Sometimes I sit here and thoughts flow so easily that writing this column isn’t a challenge. Today isn’t one of those days. Last week was 81°F and signs of spring were everywhere; today it’s 34°F and snowing and all the little signs we saw are hiding out of sight now. Now 81°F in March isn’t the norm but it was nice for a few days; getting rid of the snow banks, and seeing all the signs of spring after a long winter. It was definitely an odd winter, for sure.
As we get closer to spring, we are in the final stages of planning where all the different crops are going to be planted. While we added some more acreage this year, there are a couple of projects that need to happen before we start using some of this land. One field I rented consists of 12 acres that was last turned under in the 60’s. It was planted to dry beans back when there was a strong market for them. The next 45 years the field was hayfield, managed for grass production by several local dairy farmers.
To say the soil is run down is an understatement. The grass, what there is of it, seldom reaches more than a foot tall. Part of that is due to poor fertility. The other part is the fact the field hasn’t been seeded down in many years and annual blue grass is the predominate grass in the field now. Annual blue grass seldom grows very tall and isn’t good for a whole lot. We used to call it June grass because if you didn’t harvest it in June it would go by and be of no food value. Annual blue grass is a good indicator plant of poor soil in pastures.
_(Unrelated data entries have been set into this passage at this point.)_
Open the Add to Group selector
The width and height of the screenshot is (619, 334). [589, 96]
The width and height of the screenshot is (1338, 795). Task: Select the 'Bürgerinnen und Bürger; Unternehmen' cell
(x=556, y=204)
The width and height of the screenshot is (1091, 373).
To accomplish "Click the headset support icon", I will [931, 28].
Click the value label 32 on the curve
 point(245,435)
Good, productive hay fields managed for grass production need to be reseeded every few years. The nature of harvesting the hay whilst the grass plant is trying to set seed defeats the natural reproduction of the grasses. Therefore, the preferred grasses eventually disappear and are replaced by grasses that don’t need care and attention in order to thrive.
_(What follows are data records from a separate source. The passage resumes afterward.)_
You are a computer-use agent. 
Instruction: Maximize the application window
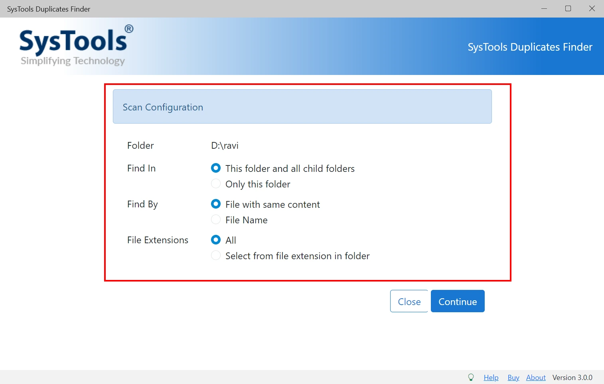[x=568, y=8]
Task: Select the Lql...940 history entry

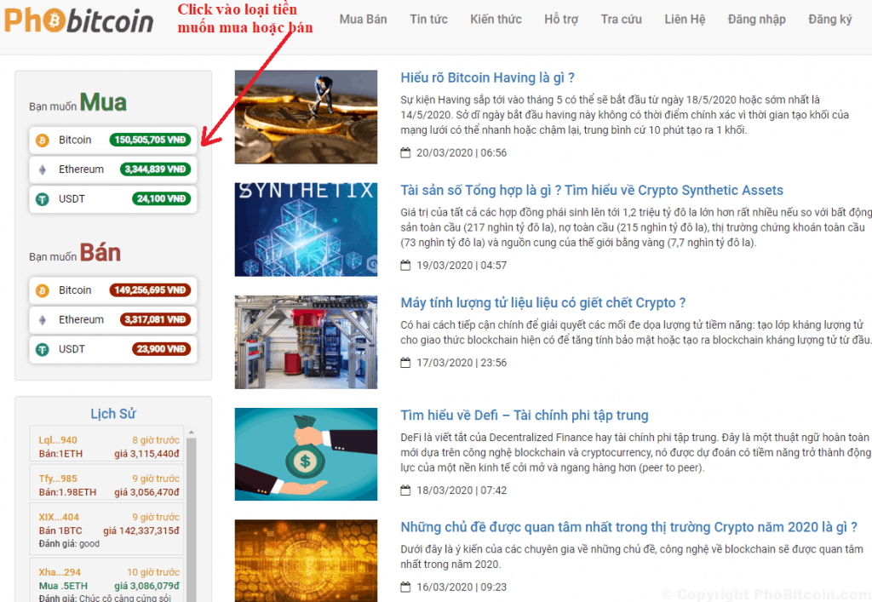Action: tap(109, 447)

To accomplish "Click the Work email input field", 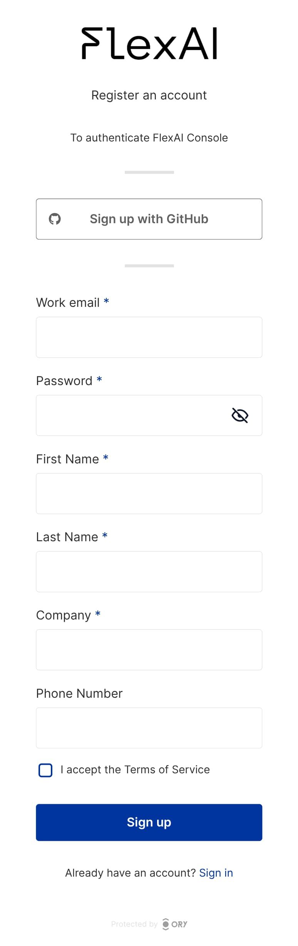I will (149, 337).
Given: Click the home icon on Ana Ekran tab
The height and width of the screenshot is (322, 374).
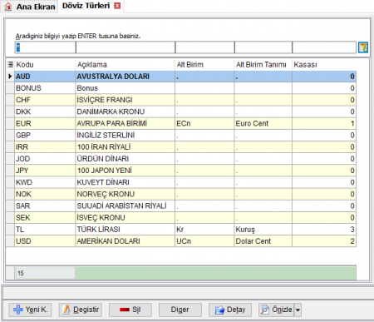Looking at the screenshot, I should (x=8, y=7).
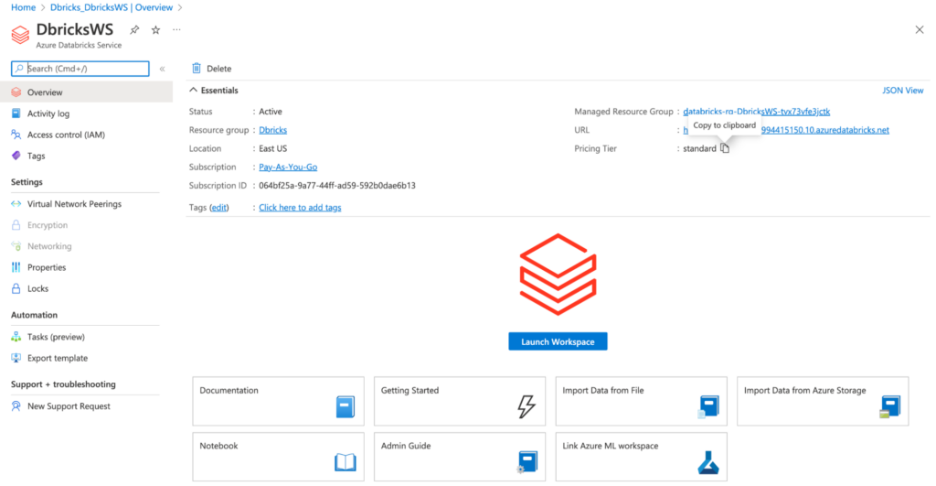Screen dimensions: 936x486
Task: Copy the Pricing Tier value to clipboard
Action: click(x=725, y=148)
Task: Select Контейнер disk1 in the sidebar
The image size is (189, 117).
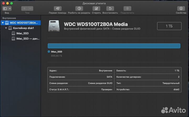Action: click(24, 28)
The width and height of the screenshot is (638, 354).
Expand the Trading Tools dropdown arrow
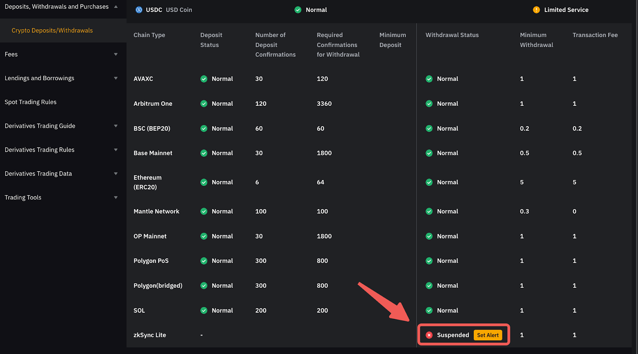[x=116, y=198]
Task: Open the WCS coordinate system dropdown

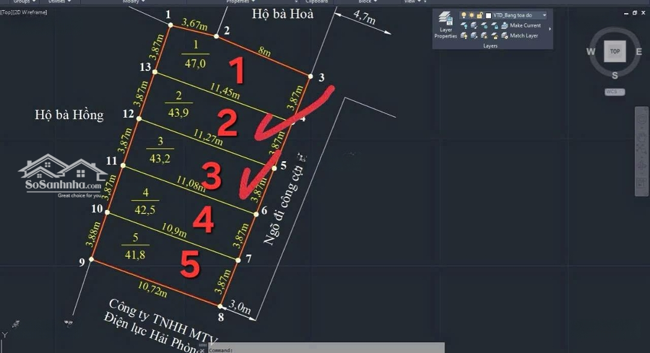Action: 614,92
Anyway, I plan on applying a liberal amount of compost and plowing the whole field down. After plowing, lime will be spread to increase the pH of the soil. Then we’ll seed it with buckwheat to help break down the sod. After one crop of buckwheat, we’ll seed oats and clover and maintain that for the rest of the growing season. This tillage will give us an idea of how many rocks are out there. Next spring we’ll start all over again.
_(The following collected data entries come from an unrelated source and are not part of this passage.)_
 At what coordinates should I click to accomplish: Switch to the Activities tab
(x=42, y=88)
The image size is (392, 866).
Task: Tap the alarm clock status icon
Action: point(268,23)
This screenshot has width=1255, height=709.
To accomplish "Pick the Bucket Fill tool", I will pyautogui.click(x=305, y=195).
The other field has had drain tile installed in it to help us get on it earlier in the season. Our planting plans for this field includes tomato and pepper seed productions, the pumpkin and gourd trials, and some extra crops to see how they do. A liberal application of compost, turned under, will help bring up the organic matter content of the soil. A limited amount of drip irrigation will be used if it becomes dry enough to warrant it. Next year we’ll put a more diversified selection of crops there.
I continue to look for land suitable for growing vegetables in central Maine. Many dairy farmers are using all the available land locally so finding suitable land becomes more of a challenge. People often call Johnny’s with land they would like to see in crops; I look at each plot carefully and have rented many parcels over the years. Many of the fields have changed hands since I first rented them, so only I know the reasoning behind their names. Jack’s field is now owned by Dave, the Higgins field isn’t owned by the Higgins’ anymore and the Hall field is now owned by the Westin’s. The big, new field is still the big, new field. The Movie Palace (store and pizza place) is long gone but the name of that field endures.
The days of large farm acreages going up for rent or sale are pretty much limited now. Many, many farms have been broken up into smaller parcels as interest in farming waned over the years. Houses have been built in many spots where there were pastures and fields before. Lots of acreage has been planted in trees or trees have grown in from the fence rows creating small patches of woods here and there. Good land is a finite resource; do what you can to preserve it.